Thursday, December 7, 2017

The Communications Workers of America strongly opposes Federal Communications Commission Chairman Ajit Pai’s radical proposal to eliminate essential safeguards that protect an Open Internet. CWA calls on the FCC to delay the December 14 vote on these rules and go back to the drawing board to adopt clear, enforceable rules that protect a free and open Internet while promoting job-creating investment in broadband networks.

Chairman Pai’s proposal abolishes long-standing rules that prohibit Internet Service Providers (ISPs) from blocking content, slowing down Internet traffic, or giving favorable treatment to some websites and applications over others. These three bright-line rules were first articulated in the 2005 Internet Freedom Policy Statement unanimously adopted by the Commission under Republican Chairman Kevin Martin and codified by the Commission in both the 2010 and 2015 Open Internet Orders.

Chairman Pai proposes to replace these critical Open Internet rules with a “trust me” regime, essentially handing the keys to Internet openness to broadband providers. “Trust me” is not enough. We need clear, enforceable rules to protect a free and open internet, with FCC authority to enforce any violations.

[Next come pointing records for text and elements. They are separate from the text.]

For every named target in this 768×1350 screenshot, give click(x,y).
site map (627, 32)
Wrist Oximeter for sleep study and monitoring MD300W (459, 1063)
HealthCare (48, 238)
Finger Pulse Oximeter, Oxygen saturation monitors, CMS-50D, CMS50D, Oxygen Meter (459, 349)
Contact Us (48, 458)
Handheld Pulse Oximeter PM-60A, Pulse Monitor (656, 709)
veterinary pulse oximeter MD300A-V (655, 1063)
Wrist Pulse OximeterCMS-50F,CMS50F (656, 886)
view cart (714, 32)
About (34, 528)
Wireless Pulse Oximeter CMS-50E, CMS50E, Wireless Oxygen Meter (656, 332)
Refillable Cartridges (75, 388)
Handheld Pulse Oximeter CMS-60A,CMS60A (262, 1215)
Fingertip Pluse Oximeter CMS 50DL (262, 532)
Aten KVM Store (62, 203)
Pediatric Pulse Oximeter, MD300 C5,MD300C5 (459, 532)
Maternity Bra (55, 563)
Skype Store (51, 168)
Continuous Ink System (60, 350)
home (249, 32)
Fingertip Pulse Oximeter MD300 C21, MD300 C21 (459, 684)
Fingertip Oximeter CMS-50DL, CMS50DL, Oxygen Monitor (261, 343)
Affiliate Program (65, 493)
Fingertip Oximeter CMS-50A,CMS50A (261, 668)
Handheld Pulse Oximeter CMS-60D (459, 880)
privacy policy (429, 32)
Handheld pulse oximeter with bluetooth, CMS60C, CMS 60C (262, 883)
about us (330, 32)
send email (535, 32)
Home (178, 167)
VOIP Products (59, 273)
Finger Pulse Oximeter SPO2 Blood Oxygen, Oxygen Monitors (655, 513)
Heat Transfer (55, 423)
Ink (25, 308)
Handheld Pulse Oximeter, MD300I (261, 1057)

By eliminating the FCC's Open Internet rules, Chairman Pai turns enforcement of Internet freedom over to the Federal Trade Commission (FTC). But the FTC currently lacks authority over broadband providers that are also common carriers, pending the outcome of a case before the U.S. Court of Appeals for the Ninth Circuit. As a result, there is no agency at this time with authority to protect an open Internet from abusive practices by cable or telecom companies. Internet users need a real cop on the beat to protect Internet freedom.

Chairman Pai’s proposal also eliminates the FCC's jurisdiction over mobile broadband, an increasingly important way that people, particularly low-income consumers, access the Internet. Chairman Pai’s proposal preempts critical state authority over broadband networks. And it is based on a faulty economic analysis that erroneously claims that open Internet rules have dampened broadband network investment. In fact, the top 15 broadband providers invested $72.9 billion, $73.3 billion, and $72.6 billion in capital expenditures in 2014, 2015, and 2016 respectively. This evidence shows that providers are investing in their networks under the current regime that protects consumers. The rules are working.

CWA has consistently supported the FCC's authority to protect an open Internet with the three bright-line, common sense rules: no blocking, no throttling, and no favorable treatment to some websites and applications over others. These rules are working to protect a free and open Internet while at the same time encouraging investment in high-speed broadband networks. They must be preserved.